ABSTRAK
Penelitian ini menguji apakah penerapan perubahan standar
akuntansi yaitu PSAK No. 55 (revisi 2006) mempengaruhi informasi laba dalam
laporan keuangan sehingga dapat berdampak pada earning informativeness dan kemampuan pasar dalam memprediksi laba
mendatang. Fokus penelitian ini adalah membandingkan apakan pengakuan dan
pengukuran penyisihan penurunan nilai dan penyisihan kerugian piutang
menyebabkan perbedaan pada Earnings
Response Coefficient (ERC) dan Forward
Earnings Response Coefficient (FERC). Dua hasil penelitian ini, yaitu
koefisien laba tahun ini meningkat setelah penerapan PSAK No. 55 (revisi 2006),
dibandingkan dengan sebelum penerapan. Namun, hasilnya tidak signifikan, dibandingkan
dengan periode sebelum penerapan Hasil kedua, penerapan PSAK No. 55 (revisi 2006) mampu meningkatkan
kemampuan pasar dalam memprediksi laba mendatang (FERC meningkat). Ditunjukkan
dari koefisien laba tahun depan setelah penerapan PSAK No. 55 (revisi 2006)
lebih besar dan signifikan daripada sebelum penerapan.
Kata Kunci: PSAK
No. 55 (revisi 2006); earning response
coefficient, forward earnings response coefficient
I.
PENDAHULUAN
Paper ini bertujuan untuk mengetahui apakah penerapan perubahan standar
akuntansi yaitu PSAK No. 55 (revisi 2006) mempengaruhi informasi laba dalam
laporan keuangan sehingga dapat berdampak pada earning informativeness dan kemampuan pasar dalam memprediksi laba
mendatang. Berbagai literatur telah menyediakan perbedaan bukti mengenai dampak
perubahan praktik/standar akuntansi pada earnings
informativeness dan prediksi laba mendatang (forward earning response coefficient-FERC). Hanlon et al. (2008)
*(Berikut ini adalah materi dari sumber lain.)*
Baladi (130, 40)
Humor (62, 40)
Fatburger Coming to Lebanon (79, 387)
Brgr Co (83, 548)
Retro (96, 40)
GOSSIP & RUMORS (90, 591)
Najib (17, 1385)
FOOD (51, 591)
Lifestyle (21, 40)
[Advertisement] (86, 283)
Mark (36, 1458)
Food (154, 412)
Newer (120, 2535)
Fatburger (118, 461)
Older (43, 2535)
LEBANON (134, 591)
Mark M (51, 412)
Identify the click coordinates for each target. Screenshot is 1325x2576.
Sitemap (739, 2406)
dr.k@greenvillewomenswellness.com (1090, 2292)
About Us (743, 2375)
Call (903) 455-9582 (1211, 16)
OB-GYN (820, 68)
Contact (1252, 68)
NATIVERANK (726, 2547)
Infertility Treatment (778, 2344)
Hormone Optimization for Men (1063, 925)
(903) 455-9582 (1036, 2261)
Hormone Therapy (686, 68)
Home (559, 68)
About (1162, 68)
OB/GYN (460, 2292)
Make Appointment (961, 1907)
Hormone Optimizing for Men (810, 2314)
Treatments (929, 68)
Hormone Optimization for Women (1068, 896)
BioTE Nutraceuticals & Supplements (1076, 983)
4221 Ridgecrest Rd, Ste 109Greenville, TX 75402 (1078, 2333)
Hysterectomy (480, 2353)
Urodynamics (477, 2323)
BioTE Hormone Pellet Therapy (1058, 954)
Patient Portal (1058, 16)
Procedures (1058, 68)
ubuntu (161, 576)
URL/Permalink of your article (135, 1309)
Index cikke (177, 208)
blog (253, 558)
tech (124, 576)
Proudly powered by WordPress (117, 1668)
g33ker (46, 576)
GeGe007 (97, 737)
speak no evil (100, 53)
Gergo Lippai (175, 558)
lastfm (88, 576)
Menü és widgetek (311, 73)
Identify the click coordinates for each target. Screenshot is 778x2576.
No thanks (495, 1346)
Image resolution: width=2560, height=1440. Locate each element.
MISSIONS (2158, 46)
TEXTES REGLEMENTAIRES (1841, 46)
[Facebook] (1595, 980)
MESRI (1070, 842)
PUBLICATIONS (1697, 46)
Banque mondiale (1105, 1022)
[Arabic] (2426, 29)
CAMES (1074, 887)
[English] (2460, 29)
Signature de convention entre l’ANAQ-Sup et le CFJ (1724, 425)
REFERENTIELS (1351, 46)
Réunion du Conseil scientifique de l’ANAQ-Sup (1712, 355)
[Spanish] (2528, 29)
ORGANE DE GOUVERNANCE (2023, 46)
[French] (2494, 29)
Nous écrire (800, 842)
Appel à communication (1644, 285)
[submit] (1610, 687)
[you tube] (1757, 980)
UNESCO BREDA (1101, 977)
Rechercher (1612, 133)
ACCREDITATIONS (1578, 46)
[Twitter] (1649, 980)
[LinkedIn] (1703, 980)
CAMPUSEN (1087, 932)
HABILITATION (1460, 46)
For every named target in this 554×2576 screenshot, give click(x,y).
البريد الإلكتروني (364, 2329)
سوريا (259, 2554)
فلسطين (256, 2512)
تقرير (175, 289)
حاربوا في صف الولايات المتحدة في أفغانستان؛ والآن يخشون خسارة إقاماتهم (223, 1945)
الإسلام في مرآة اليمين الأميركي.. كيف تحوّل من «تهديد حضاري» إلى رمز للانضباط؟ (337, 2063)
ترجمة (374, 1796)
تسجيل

menemukan bahwa perubahan standar akuntansi pada negara yang menyesuaikan
dengan aturan pajaknya membuat earnings
informativeness berkurang. Sebaliknya Ettredge et al. (2005) menemukan
bahwa setelah perusahaan menerapkan SFAS No. 131 mengenai Business Segment Data, berakibat pada peningkatan kemampuan stock price informativeness pada
perusahaan yang telah melaporkan multi segmen sebelumnya,
Sejak 2006, Dewan Standar Akuntansi Keuangan (DSAK) telah melakukan
berbagai revisi PSAK di Indonesia dengan mengkonvergen pada IFRS. Ikatan
Akuntan Indonesia telah menetapkan bahwa untuk seluruh entitas yang berakuntabilitas
publik, wajib menerapkan PSAK Besar (yaitu PSAK yang mengadopsi penuh IFRS) per
1 Januari 2011. Untuk PSAK No. 55 (revisi 2006) berdasarkan ketentuan oleh DSAK
mulai diterapkan per 1 Januari 2009, namun pada praktiknya penerapan secara
umum mundur satu tahun yaitu pada 1 Januari 2010.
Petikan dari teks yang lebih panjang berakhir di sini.